Moderated by Adam Petrick, PUMA’s Global Director of Brand and Marketing, the event was supported by WNBA All-Star Skylar Diggins-Smith, rapper Meek Mill, and the legendary activist/former pro-athlete Dr. Tommie Smith. Each person revealed their platform under the #Reform banner, which seeks to enact and preserve equality and social change. For Diggins-Smith, her lane will center on gender equality. For Mill, born Robert Rihmeek Williams, his focus remains on criminal justice reform. And for Dr. Smith, universal equality prevails on his agenda since the day he raised his fist on the victory stand at the 1968 Summer Olympics in Mexico City, Mexico (Oct. 16).

“After walking off the victory stand and hearing the boos, I felt it was very necessary to identify strength with the reform to continue,” Smith said to a room of journalists. “That’s why if you saw me coming off the victory stand, you would see a newness walking across the track.

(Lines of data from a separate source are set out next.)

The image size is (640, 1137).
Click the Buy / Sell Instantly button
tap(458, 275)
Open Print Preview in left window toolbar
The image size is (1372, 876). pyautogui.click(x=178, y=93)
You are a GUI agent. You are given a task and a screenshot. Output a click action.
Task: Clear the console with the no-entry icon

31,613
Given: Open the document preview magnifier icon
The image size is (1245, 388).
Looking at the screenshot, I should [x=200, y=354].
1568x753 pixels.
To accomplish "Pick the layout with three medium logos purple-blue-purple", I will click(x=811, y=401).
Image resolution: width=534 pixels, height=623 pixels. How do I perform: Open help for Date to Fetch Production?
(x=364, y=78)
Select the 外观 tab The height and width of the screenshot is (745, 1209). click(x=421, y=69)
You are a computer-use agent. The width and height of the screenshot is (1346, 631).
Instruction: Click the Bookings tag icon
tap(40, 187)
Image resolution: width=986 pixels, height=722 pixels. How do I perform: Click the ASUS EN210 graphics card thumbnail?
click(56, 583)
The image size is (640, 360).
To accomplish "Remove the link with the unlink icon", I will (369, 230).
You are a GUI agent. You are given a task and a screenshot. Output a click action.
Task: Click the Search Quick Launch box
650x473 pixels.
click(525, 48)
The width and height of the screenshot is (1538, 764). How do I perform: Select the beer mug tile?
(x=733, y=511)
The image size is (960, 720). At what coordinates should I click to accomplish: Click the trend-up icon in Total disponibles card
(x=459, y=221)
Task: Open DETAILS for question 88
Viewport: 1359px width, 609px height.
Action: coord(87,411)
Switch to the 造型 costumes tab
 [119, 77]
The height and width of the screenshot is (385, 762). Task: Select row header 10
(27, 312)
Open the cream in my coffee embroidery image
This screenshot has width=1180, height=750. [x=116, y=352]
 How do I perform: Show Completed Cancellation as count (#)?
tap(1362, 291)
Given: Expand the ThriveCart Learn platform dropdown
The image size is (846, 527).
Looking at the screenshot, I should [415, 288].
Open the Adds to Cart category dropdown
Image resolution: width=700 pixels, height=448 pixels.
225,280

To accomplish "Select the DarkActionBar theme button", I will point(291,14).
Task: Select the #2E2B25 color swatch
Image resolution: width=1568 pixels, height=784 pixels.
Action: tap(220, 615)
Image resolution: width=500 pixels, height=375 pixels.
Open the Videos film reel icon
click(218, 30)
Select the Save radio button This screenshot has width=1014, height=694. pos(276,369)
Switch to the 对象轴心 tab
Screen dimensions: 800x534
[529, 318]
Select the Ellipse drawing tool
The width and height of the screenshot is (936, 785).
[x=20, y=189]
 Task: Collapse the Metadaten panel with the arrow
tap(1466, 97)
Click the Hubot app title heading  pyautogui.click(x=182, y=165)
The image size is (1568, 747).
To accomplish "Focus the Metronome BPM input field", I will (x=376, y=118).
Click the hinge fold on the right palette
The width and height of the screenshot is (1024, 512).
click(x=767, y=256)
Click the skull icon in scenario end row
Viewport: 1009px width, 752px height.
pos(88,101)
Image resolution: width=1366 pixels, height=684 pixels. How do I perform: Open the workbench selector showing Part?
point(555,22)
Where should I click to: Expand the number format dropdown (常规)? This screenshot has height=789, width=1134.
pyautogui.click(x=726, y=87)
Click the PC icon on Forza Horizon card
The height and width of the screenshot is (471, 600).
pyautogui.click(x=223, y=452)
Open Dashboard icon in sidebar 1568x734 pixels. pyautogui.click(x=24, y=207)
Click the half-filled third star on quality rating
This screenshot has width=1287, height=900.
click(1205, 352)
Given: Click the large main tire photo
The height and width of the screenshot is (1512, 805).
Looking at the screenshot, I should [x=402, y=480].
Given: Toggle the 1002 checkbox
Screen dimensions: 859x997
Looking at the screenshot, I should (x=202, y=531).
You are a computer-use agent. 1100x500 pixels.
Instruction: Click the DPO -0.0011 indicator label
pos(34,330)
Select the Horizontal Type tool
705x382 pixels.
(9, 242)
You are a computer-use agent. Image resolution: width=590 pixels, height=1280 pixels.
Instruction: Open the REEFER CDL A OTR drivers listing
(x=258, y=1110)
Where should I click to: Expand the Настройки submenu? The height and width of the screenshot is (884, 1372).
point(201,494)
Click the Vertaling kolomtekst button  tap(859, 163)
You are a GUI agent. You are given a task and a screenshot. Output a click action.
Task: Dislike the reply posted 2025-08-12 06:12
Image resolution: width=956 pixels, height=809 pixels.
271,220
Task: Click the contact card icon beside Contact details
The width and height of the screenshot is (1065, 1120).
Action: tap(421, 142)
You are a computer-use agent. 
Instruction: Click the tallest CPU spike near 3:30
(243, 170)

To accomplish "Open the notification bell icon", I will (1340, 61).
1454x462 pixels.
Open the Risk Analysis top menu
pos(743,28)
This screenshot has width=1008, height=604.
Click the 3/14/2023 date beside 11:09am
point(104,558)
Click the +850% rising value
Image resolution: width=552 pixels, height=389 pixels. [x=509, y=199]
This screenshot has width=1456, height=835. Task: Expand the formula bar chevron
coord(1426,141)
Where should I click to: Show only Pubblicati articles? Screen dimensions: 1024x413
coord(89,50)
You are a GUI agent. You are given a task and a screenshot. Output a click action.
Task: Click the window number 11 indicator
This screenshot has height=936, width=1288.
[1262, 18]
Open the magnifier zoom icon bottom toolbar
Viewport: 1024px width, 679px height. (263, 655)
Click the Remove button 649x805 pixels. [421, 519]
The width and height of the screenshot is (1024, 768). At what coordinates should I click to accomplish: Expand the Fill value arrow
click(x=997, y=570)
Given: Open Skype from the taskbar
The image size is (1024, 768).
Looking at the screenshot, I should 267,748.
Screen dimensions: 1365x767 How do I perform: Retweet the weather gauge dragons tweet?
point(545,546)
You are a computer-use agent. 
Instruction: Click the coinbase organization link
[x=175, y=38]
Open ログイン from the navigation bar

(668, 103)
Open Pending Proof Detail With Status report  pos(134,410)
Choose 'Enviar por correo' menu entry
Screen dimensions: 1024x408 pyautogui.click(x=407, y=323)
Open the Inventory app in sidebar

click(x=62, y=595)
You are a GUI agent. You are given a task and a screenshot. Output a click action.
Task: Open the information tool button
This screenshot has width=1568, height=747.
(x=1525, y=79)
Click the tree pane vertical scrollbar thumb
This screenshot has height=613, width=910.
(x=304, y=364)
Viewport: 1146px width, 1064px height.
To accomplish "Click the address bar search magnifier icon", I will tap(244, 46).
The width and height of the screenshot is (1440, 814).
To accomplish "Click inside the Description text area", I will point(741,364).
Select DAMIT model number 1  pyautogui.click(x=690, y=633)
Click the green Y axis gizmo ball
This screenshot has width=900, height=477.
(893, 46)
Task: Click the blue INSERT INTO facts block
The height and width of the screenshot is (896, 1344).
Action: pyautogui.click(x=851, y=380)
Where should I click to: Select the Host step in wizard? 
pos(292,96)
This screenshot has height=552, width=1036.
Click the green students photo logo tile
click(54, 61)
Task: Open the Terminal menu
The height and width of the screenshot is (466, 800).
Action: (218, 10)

That purified the idea that you can’t mess with this, simple and clear.”

According to PUMA’s CEO Bjorn Gulden, Dr. Smith has been a constant waterfall of inspiration for the brand for over 50 years, the same amount of time that has passed since he and fellow track star John Carlos did the black power salute. His activism outside of sports continues to this day, something that Gulden believes is an integral part of the everlasting quest for fairness.

“As a company, we need to translate the tools to speak up for the issues that we can impact,” Gulden said. “We cannot change the world alone, but I think we can inspire people who have the chance to influence.”

During the #Reform presentation, Petrick revealed a few statistics of what consumers would like to see between brands like PUMA and its support of athletes or entertainers’ social views. Sixty-five percent of supporters agree that companies should stand for justice and provide resources for those amplifying that notion. “Sports culture goes beyond the 22 seconds on the track or 48 minutes on the court,” Petrick said.

That statement resonates with Diggins-Smith. Two years ago, players within the WNBA adorned shirts that read Black Lives Matter, a proclamation that soon inspired other athletes to dismiss the “shut up and dribble” vitriol. Players were initially met with fines for dismissing the league’s uniform regulations, but former WNBA president Lisa Borders rescinded the penalties to “show them even more support” in expressing their views.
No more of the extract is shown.